Not too much now. Got it back running and all of the electronic stuff works on it now (speedometer, neutral & reverse indicators, and most important...i can take it in and out of 4wd now!!!) Only issue I'm having is its not wantin to idle (it will for a few seconds and then dies, or sometimes it wont idle at all....thinkin I may have some voltage/short issues coming from the stripped wires on my injector harness). I found some bad spots in my Fuel Injection Harness and ordered another one earlier today. Ordered a couple other lil small odds and ends that may/may not be the problem but wanted to try to replace them while its apart just to see if the problem goes away... and if it doesnt well then at least I'll have spare parts for when I or someone else needs them... they will be added to my emergency kit


----------



## monsterbrute750

Big D said:


> ahhh Jason carries the important tool-type stuff. I just bring water, extra jackets & gloves, and of course the she-wee (gotta get used to that thing by winter)


Shee-Wee ??
Are you referring to TP ?


----------



## DrillersGoDeeper

Lmao!! She-wee lol

lots of these female soldiers have their "she-wees" on missions
at first i was like "wtf is that??"

http://sheweeusa.com/images/SheweeExtreme.jpg


----------



## Big D

It helps keep the wader straps dry


----------



## monsterbrute750

Heck it ain't just for girls.......
I've had to ride home with one sock a couple of times.. LOL !!!


----------



## 08beast

My emergency kit include a tow strap if i break something, gas, and toilet paper lol covers my needs...

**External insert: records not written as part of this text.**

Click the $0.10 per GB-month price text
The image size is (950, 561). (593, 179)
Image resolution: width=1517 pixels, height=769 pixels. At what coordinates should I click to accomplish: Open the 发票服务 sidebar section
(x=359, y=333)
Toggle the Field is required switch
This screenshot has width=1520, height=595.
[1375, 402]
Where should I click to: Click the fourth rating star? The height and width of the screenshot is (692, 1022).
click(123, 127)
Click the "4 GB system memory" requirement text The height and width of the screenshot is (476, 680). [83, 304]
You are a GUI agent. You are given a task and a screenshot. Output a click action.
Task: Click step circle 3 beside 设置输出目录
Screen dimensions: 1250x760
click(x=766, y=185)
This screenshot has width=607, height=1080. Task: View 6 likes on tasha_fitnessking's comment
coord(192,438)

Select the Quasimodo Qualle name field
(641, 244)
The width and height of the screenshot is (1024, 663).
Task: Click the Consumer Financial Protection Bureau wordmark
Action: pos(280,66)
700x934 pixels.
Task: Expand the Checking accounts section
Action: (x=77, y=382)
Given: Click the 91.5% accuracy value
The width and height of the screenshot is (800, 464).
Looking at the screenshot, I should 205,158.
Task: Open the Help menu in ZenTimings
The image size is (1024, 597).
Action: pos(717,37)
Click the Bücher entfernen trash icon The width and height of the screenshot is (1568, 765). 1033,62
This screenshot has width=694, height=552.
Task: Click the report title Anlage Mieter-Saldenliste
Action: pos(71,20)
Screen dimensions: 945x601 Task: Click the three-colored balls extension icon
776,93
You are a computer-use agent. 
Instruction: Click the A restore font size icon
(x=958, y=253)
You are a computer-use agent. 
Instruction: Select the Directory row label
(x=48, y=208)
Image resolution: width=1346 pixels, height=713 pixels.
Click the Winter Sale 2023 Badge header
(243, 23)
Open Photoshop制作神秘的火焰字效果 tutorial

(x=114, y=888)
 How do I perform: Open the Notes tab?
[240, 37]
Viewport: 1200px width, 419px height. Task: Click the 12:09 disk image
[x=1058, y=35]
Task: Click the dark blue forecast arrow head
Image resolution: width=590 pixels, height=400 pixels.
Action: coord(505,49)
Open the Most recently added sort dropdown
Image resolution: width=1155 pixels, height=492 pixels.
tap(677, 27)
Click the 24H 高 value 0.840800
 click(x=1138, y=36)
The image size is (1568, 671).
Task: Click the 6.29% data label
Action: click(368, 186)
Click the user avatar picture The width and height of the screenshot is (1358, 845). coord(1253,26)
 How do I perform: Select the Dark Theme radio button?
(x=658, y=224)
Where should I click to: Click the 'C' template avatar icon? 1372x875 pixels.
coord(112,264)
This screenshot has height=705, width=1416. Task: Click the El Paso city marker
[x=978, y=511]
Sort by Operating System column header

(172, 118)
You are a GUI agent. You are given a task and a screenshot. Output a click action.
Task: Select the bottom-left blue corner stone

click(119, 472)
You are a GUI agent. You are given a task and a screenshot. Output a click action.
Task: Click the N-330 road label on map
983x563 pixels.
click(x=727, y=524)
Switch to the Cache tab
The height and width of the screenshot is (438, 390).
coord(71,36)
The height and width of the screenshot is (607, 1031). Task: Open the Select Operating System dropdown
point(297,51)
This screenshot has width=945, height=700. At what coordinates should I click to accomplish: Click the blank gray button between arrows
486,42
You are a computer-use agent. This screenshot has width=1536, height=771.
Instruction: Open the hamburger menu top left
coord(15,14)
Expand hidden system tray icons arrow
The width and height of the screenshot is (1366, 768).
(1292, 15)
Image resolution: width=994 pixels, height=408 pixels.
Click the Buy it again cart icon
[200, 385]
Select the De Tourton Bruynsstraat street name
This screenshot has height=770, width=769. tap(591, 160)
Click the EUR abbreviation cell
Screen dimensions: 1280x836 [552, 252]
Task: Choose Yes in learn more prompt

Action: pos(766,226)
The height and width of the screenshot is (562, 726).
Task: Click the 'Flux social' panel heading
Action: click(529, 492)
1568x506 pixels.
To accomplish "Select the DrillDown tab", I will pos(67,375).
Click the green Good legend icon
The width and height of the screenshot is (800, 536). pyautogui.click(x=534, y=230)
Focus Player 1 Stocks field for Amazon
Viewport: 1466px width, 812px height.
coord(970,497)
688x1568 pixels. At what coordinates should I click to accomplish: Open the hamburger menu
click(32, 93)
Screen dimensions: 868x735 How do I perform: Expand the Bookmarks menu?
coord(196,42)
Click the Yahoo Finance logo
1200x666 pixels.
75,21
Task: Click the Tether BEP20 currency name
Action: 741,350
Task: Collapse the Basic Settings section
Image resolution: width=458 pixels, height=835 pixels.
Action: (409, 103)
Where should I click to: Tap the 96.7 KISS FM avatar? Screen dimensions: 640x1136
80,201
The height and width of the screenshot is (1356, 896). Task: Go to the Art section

now the wife carries tire plugs, air pump and the cooler :rockn:


----------



## Big D

monsterbrute750 said:


> Heck it ain't just for girls.......
> I've had to ride home with one sock a couple of times.. LOL !!!


hahaha


----------



## Rozzy

Never let a sock go but shirt sleeves are nice and soft. lol j


----------



## filthyredneck

^ If the new injector harness and throttle sensor dont take care of it then I'm gonna pull the throttle body and clean it and do a bench test on the injectors while they're easy to get to


----------



## D_Man09750

*What to take riding ... ?*

Searched for a thread of things to take on rides, i.e: spare parts, fluids etc... so if i missed it, somebody wanna point me to it? :thinking:

just some sort of checklist to go by or things i/we might forget. if there isn't one already, how about we start one?


----------



## gpinjason

The one Byrd posted is the one I was trying to find! And I know what u mean about the jeep parts list!! I carry axles and ujoints and steering parts and all kinds o tools with me in the jeep... The atv I just carry a few tools with me an keep parts at the truck.... Spare belt, oil, etc...


----------



## D_Man09750

haha the jeep list was a mile long, and somehow still managed to come up short a few times :nutkick:

i think i kinda have a good idea, but hopefully others can chime in too as far as spare parts to remember to take. so far this is what ive come up with, add as yall see necessary:

oil & filter (x2 changes)
seafoam
zip ties
assortment of tape
RTV & dielectric grease
tire repair kit
strap(s)
misc. fluids
extra air filter
tool set
cv boot & grease


----------



## J2!

These are just a few things I take.. BELT !!!! And a clutch puller to put it on with.. Blowing belts is a common setback.. I always carry an extra wheel too and keep it at the truck.. Saw a guy unload his one day, hit the first mudhole and broke the valve stem off, had been riding about 5 minutes.. Air compressor, jump box, wheel bearings, spark plugs, etc..


----------



## tacoma_2002

Tie Rod ends
Diesel fuel 
Oil changes
tire repair kit
small cig lighter powered air pump
Set of Metric wrenches and sockets
Screwdrivers
Duct Tape
zip ties
Air PSI gauge
Slime

Then ya gotta have your recovery gear...straps, snatch blocks, gloves etc.


----------



## mrkd1

zip ties, duct tape
air pump & patch kit
sweede saw
some small hand tools
tow strap all above is so I can get my friends home that ride other bikes.
I bring also some food & drink and a first aid kit just in case.


----------



## mmelton005

I recently purchased a rear storage bag for the back of my brute and I'm just trying to think of a few things to take alot for minor mishaps on the trail. So far What I can thing of would be

-Recovery gear
-12v air compressor
-small socket set
-tire plug kit
-can of fix-a-flat
-flashlight and extra batteries
-Matches in waterproof container
-Cigarette lighter and two firestarter logs. 
-Fixed blade knife 
-Small first aid kit 

I still have room for a few more things. Anyone offer a suggestion?


----------



## BrutemanAl

what In have in mine is , assortment of wrenches , small socket set , die electric grease , extra spark plugs , spare belt , assortment of different size nuts and bolts , tie straps , tow strap , extra gloves( in a zip lock bag to keep dry) , extra set of goggles , maps ( zip lock bag these also ) , TOILET PAPER ( been a life saver many many times , put it in a zip lock bag) , spare fuel , small 12 v air compressor , tire plug kit , my stock tie rods and ends , rain suit , and I also have a CDI dynatek in my bike , just incase the Dynatek goes to the crapper , I have the stock one in a waterproof case .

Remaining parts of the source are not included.